Ya da daha eskilere gidin ve gerçekleştirilen Rönesansı bir düşünün. Ya da daha da eskilere gidip koskoca Roma İmparatorluğuna kafa tutan Spartacus’leri düşünün. Toplumumuzda bugün de nice Spartacusler, nice Voltaire’ler mevcut. Eskinin kişilerden gerçekleştirilen ve tüm topluma mal olan kıvılcımları bugünün erkleri tarafından maalesef parlamadan söndürülüyor. Nasıl mı? Az önce bahsettiğim endişe kapsülleri ile. Nice Spartacus’ler daha arenaya bile çıkamadan sıradan bir Roma askerine dönüşüyor. Bu dönüşüm o kadar başarılı ve bir o kadar sistematik ki takdir etmemek ve kaderimiz için acı duymamak içten değil.

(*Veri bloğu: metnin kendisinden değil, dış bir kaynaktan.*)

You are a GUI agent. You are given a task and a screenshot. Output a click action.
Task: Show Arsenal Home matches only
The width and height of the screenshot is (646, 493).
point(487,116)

Kendimi düşünüyorum mesela. İçimde biliyorum ve hissediyorum 1000 Spartacus yatıyor. Bir kalksa ne de güzel olacak ama sürekli pinekleyip duruyor işte. Kaldır kaldırabilirsen. Miskin miskin tembellik yapıyor zar. Ne Voltairevari düşünceler gelip geçiyor. En az Da Vinci kadar mühendis olduğumu da biliyorum. Buradaki en az kelimesi sonrasında da ufak at da civcivler yesin demek istedim bir anda. Ama işte ne bedenen ne de ruhen rahatlayıp da fikirlerimi hayata geçiremiyorum, hatta çoğu kere fikirlerimi odaklamayı bile başaramıyorum. Ben de Newton gibi ağaç altında yatıp, keyif çatmak ve bir şeyler keşfetmek isterdim. Ya da ne bileyim hamamda keyif yapıp, sonrasında Evreka diye bağırarak koşup çıkmak isterdim. Bir şeyler keşfedebilmek için çalışmanın, öğrenmenin, deneyimlemenin, yaratıcı olmanın yanı sıra ruhsal ve fiziksel bir detox da gerekiyor bence. O kadar yorulmuş, o kadar kirlelenmiş, o kadar stres yüklüyüz ki yeni bir şeyler ortaya çıkarıp, fikirler geliştiremiyoruz atamıyoruz. Daldığımız, bizi sürekli tüketen, alışageldik hayatlarımızı yaşamaya devam ediyoruz.
  
Çok şükür ben ve ailem sağlıklıyız, para kazanıyoruz, işte ve evde belli bir seviye mutlu ve huzurluyuz da daha ne olsun diyoruz ve aynı hayatı, bizim için tasarlanmış olan hatayı yaşamaya devam ediyoruz.  Sonrasında da işte sessiz çığlıklarımız sağır duvarlardan yansıyıp ve tekrar yansıyıp  ve hatta tekrar yansıyıp duruyor hiç durmadan. Birbirinin kopyası olan evden işe, işten eve günlerimizi bozup bozup harcıyoruz. Monotonluğun ve sıradanlığın dayanılmaz hafiflik ve gücü karşısında ezilip tükeniyoruz, yok oluyoruz, marinalaşıyoruz.  Anı yerden alınan sebzeler, sürekli tercih edilen aynı veya birbirinin benzeri tatil mekanları, aynı sınıf arabalar,birbirinin kopyası benzer hayatlar. Her birimiz birer makine aksamı olup çıktık, her geçen gün birbirimize biraz daha çok benzemeye başladık. Her şeyin nedeni endişe topları nedeniyle arayışlarımız ve amaçlarımızda zaten hep aynı: Güvenlik ve Garanti. Stres yüklü, yılgın ve yorgun hayatlar ve karşılığında kısıtlı seçenekler ve zincirlenmiş beyinler. Bir tshirt ve kot giyip Starbucks’a ya da Caffe Nero’ya oturmak, amaçsız saatlerce boş boş yürüyebilmek, geleceği en azından bir saat olsun düşünmemek öyle kolay değildir, en azından alışılmadıktır. Ben demiyorum bahçelerdeki sularla dans edip ıslanalım, elbiselerle denize atlayalım ya da saatlerce balık tutup, kumsallarda gitar çalalım. Ben yalnızca zincirlerimizi ve zorunlu dayatılan şeylerden bir an olsun uzaklaşabilelim diyorum. Tek ihtiyacımız olan şey aslında özgür olabilmemiz.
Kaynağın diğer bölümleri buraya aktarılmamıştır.